In the bedroom of The Penthouse, Avery turned toward the big mirror. “Oh, I do. I really do look good.”

“Gorgeous is what you look,” Hope corrected. “Avery, you’re gorgeous. The dress is stunning. I shouldn’t have doubted your online acumen.”

“It just right.” Delighted with herself, Avery turned a circle so the sparkling skirt flowed with her. “It’s me.”

“You’re glowing like a candle.” Clare touched Avery’s bright hair. “A flame.”

“Champagne! Quick! Before I tear up and ruin the makeup Hope worked so hard on.”

“For the bride, and the attendants.” Hope poured. “And even for the nursing mother.”

“The twins can handle it. Luke and Logan are tough.”

“Look at us. The wife, the bride, and the bride-to-be.” Avery lifted a glass, toasted them all. “Your turn in September,” she said to Hope.

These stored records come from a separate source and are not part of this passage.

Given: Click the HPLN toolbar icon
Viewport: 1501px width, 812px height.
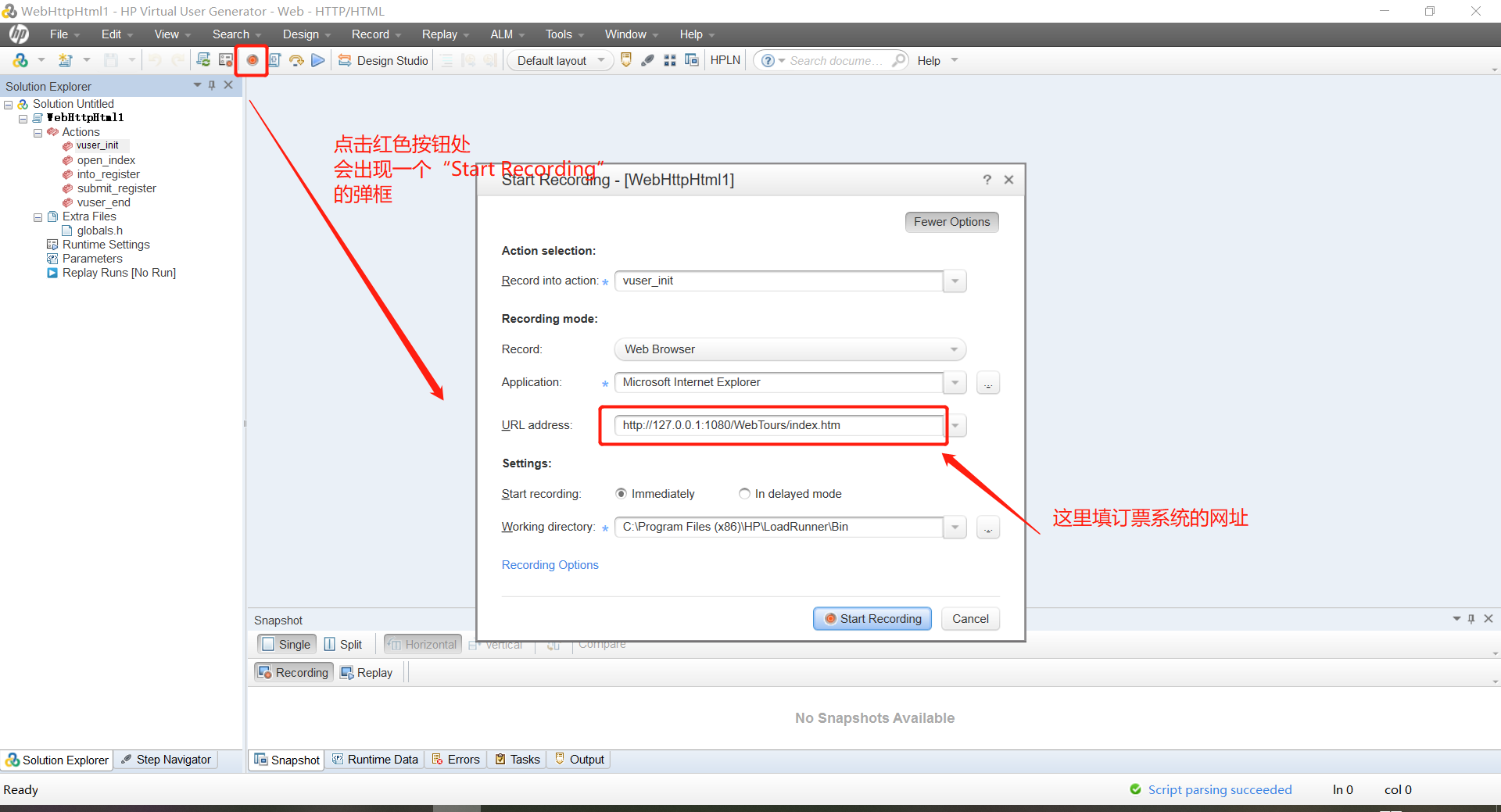Looking at the screenshot, I should (x=724, y=60).
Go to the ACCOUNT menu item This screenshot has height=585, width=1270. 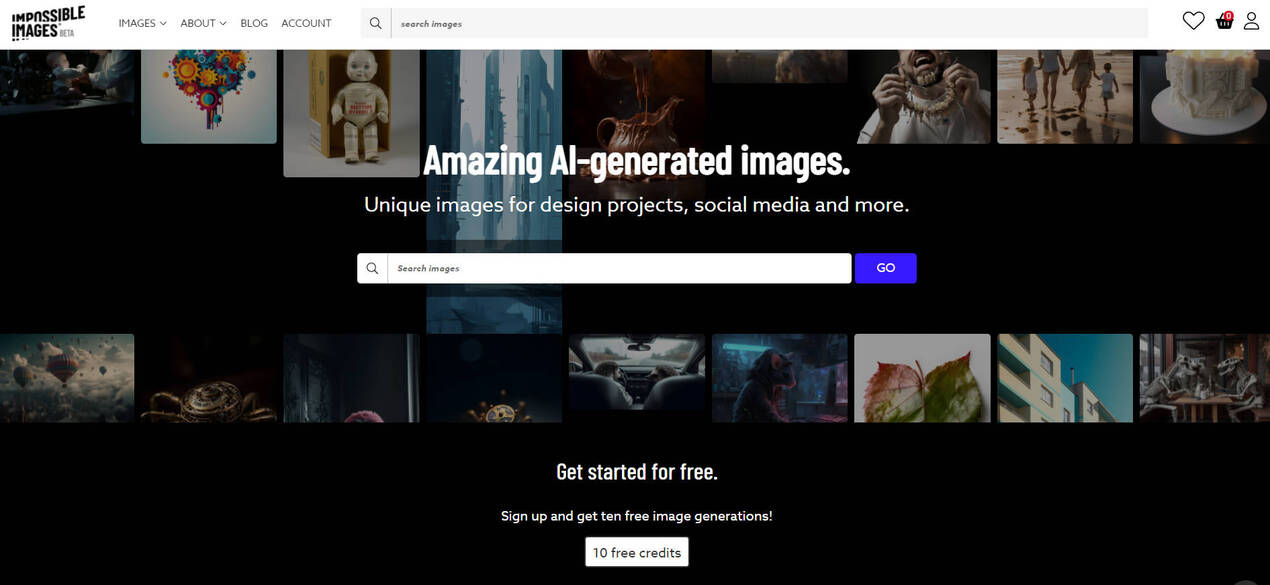pos(306,23)
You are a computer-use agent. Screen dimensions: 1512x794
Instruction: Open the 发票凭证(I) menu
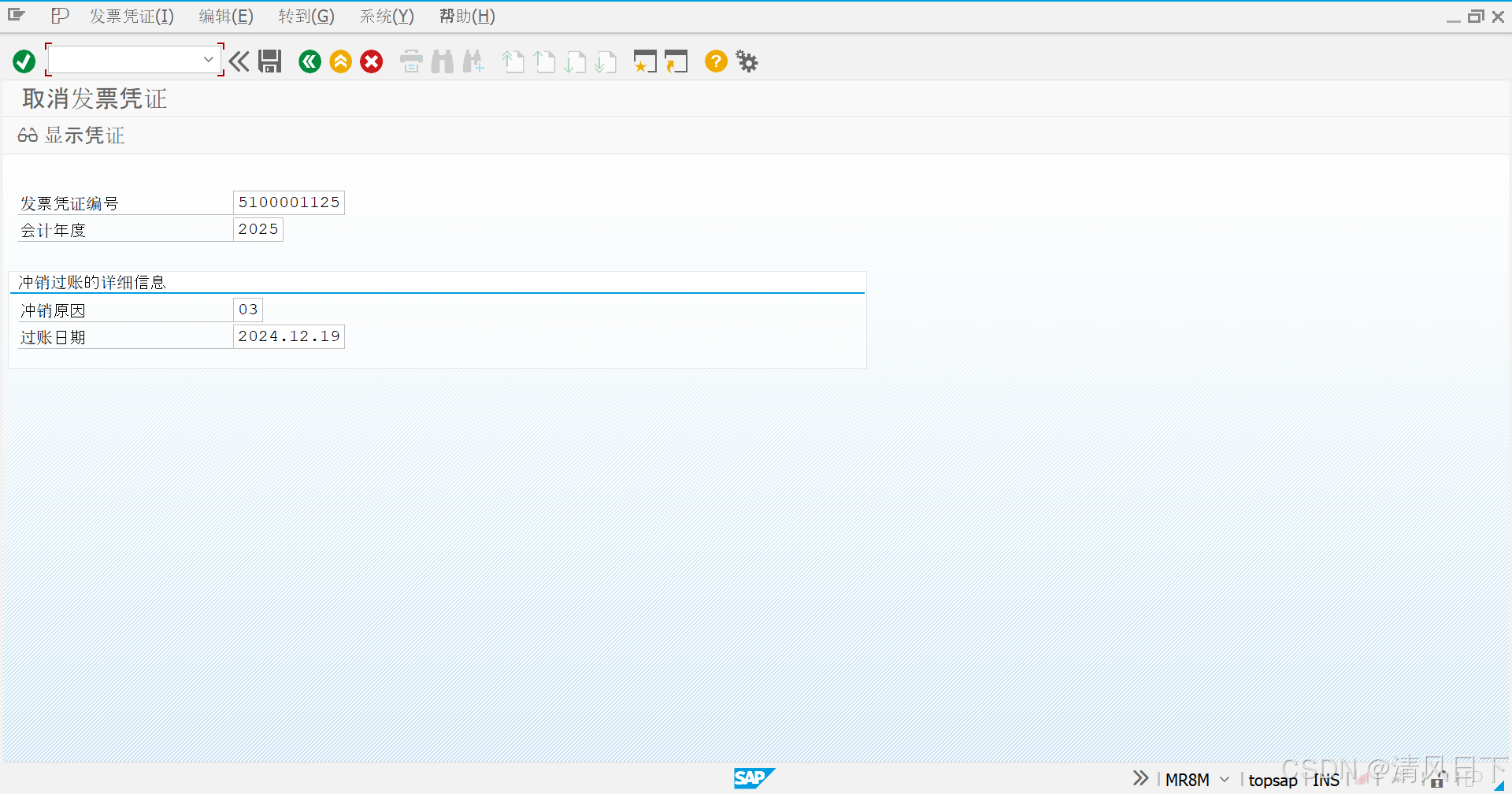[x=131, y=16]
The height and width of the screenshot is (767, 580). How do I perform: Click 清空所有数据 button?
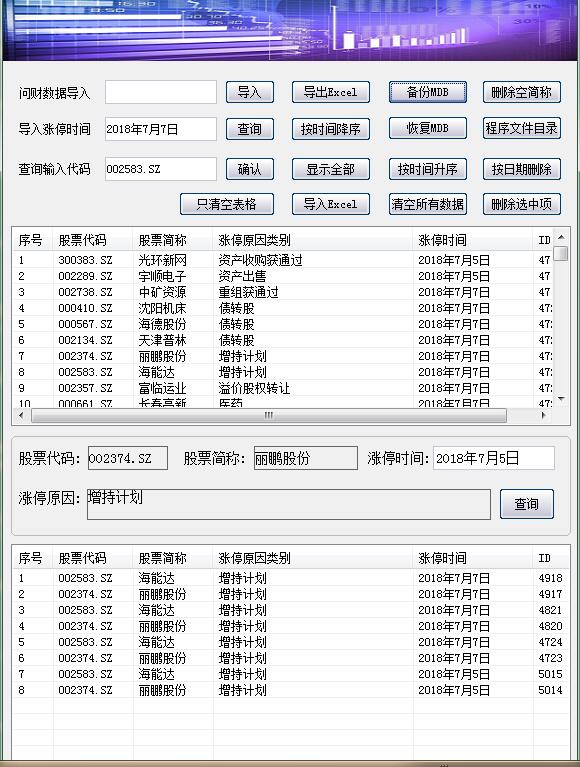click(427, 204)
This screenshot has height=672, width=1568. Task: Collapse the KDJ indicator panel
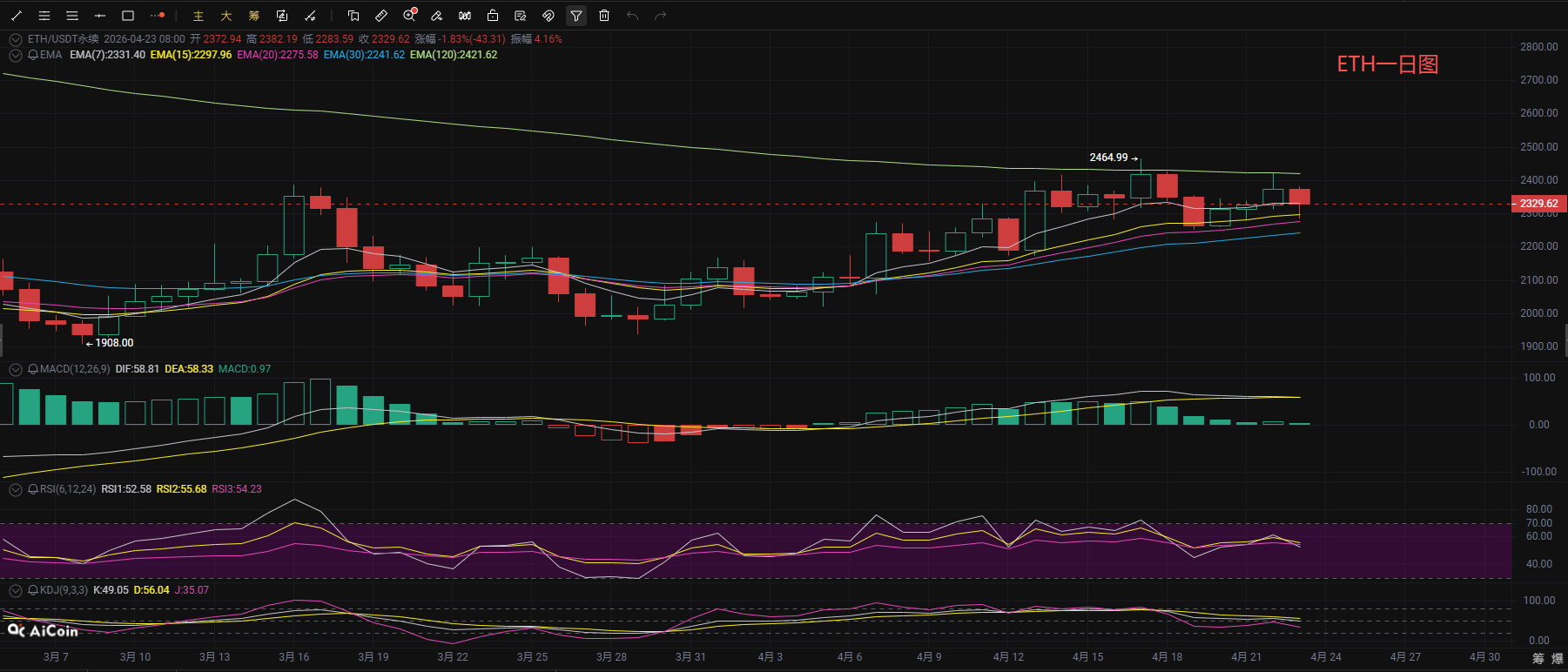point(15,590)
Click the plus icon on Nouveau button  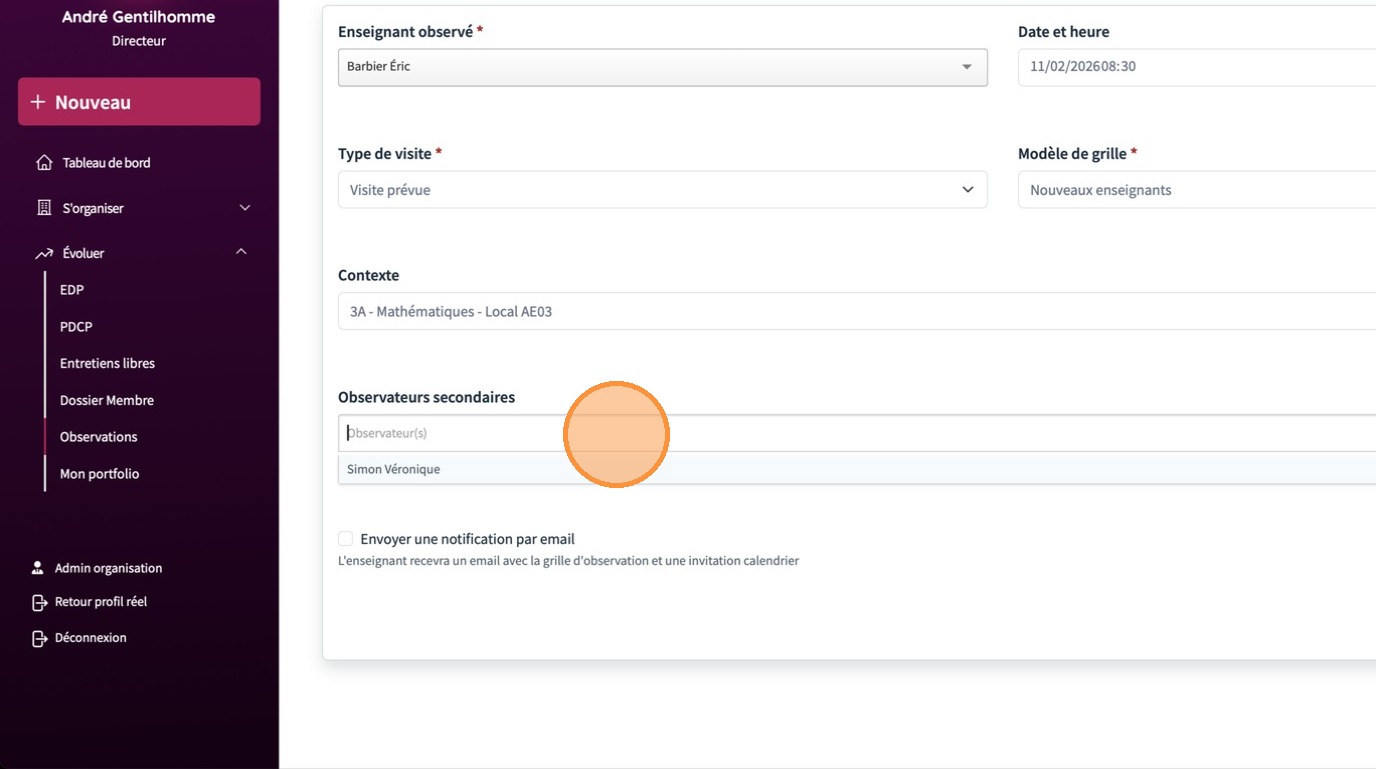click(38, 102)
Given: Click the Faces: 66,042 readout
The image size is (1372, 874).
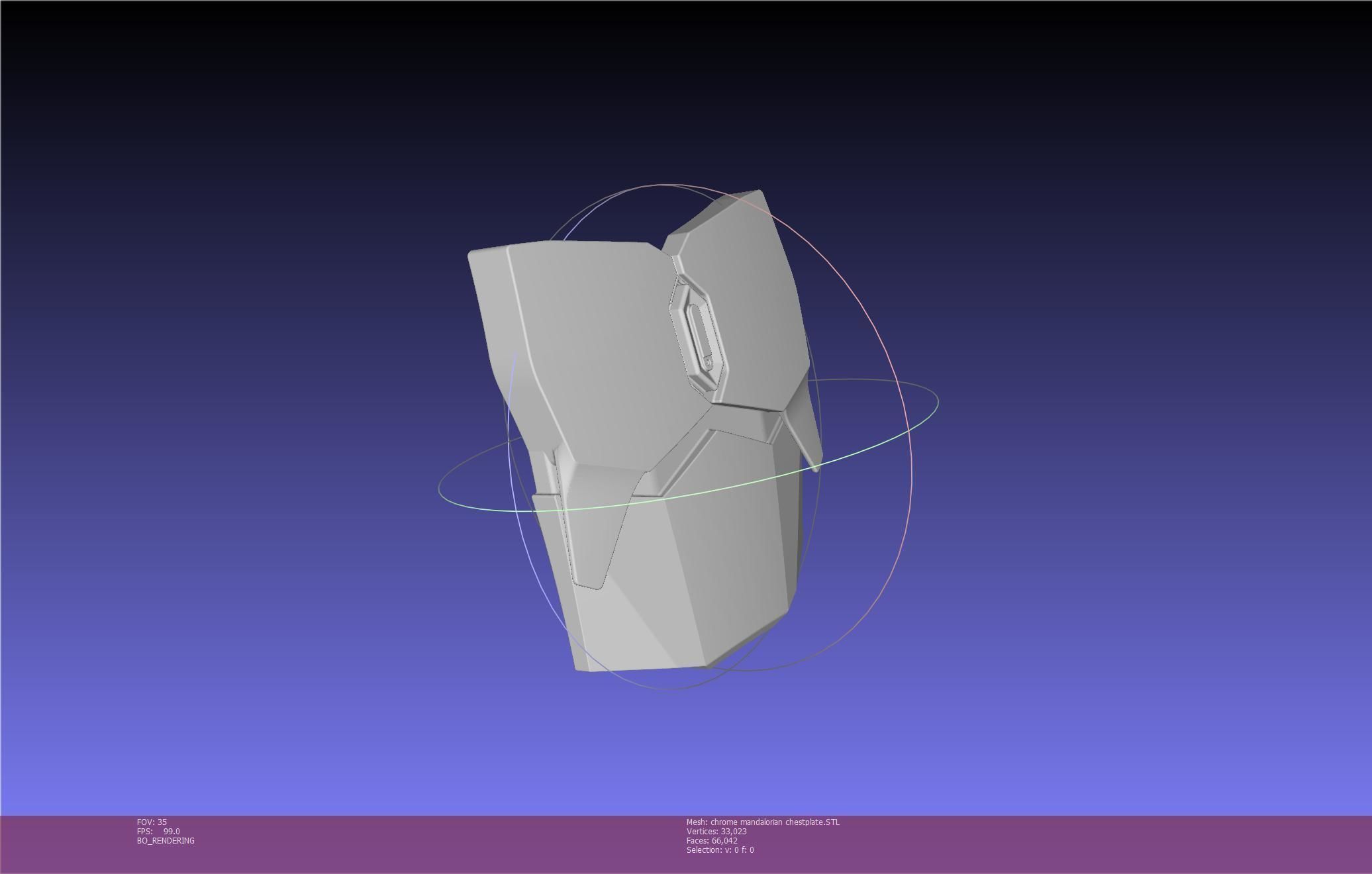Looking at the screenshot, I should click(x=712, y=841).
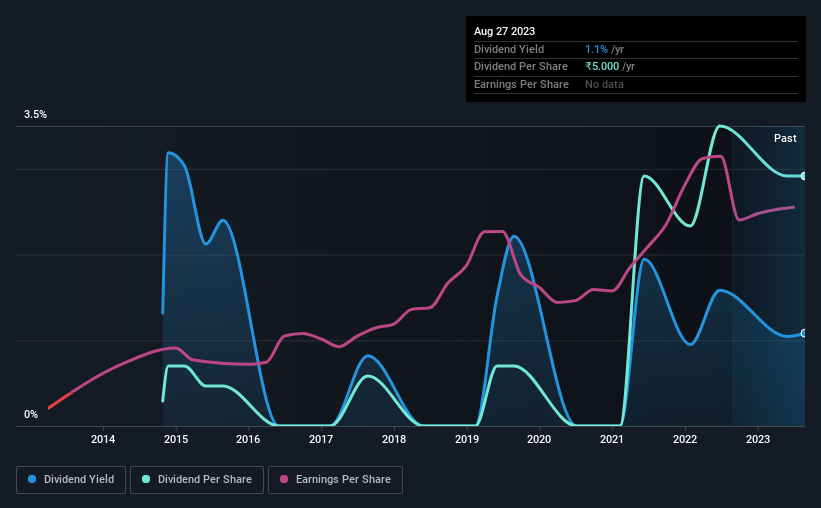Toggle the Dividend Per Share legend button
821x508 pixels.
197,479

“It can’t come soon enough. Which is crazy to say since I have so much left to do. But today’s yours, and I can promise you everything is exactly and wonderfully perfect.”

“It couldn’t be otherwise. I’m marrying my boyfriend, with my two best friends beside me, my dad, the woman who’s been my mom since I was a kid, my brothers. And I’m doing it in the most beautiful place I know.”

“I’m going to text the photographer, have him come up. We’re on a schedule,” Hope reminded her.

She checked everything. The flowers, the food, the table displays. Candles, linens. Stopped long enough to help Beckett pass the chubby-cheeked twins and their three brothers to Clare’s mother and Carolee. To adjust Ryder’s tie, as an excuse to nuzzle his neck.

“Why don’t we just do it now?” he asked her. “We’re all dressed up, got a preacher coming.”

“September.” She lingered over a kiss. “It’ll be worth the wait.”

Exactly on time, she rounded up Willy B.

“Thank God.” Justine patted his cheek. “He’s nervous as a bride himself.”

“It’s my girl.”

“I know it, honey. You go on and get her now.”

Hope waited, fetched tissues when Willy B’s eyes welled up, and gave Avery’s makeup a final touch-up.

“What’re you mumbling about?” she asked Clare.

“I’m praying. That I don’t hear the babies cry, because if I do my milk might start up.”

“Oh my God. I should’ve thought of earplugs.” But laughing, she grabbed Clare’s hand to hurry to the door.

Avery wanted an entrance, so they’d descend the stairs to The Courtyard where the guests sat, and Owen waited with his brothers.

All so handsome, she thought. All so right. In a few months she’d walk down these same steps to Ryder.

She glanced across the lot, over the white tent where Fit In Boons-Boro stood prettily in its soft blue coat, its silver trim.

She was happy to have it there, and a little sorry not to have Ryder right in back of the inn every day.

She wondered what Justine would think of next, and was grateful she’d be able to watch it evolve.

Then she squeezed Clare’s hand. “Look.”

On the porch facing the flower-decked arbor, Lizzy stood with her Billy.

“They’re still here,” Clare said quietly. “It always surprises me.”

“They’re happy here. For now anyway. It’s their home.”

And hers, she thought. Her town, her place, her home. In it she’d build a life with the man she loved.

She glanced back, blew a kiss to the bride, then walked down the steps toward the promise.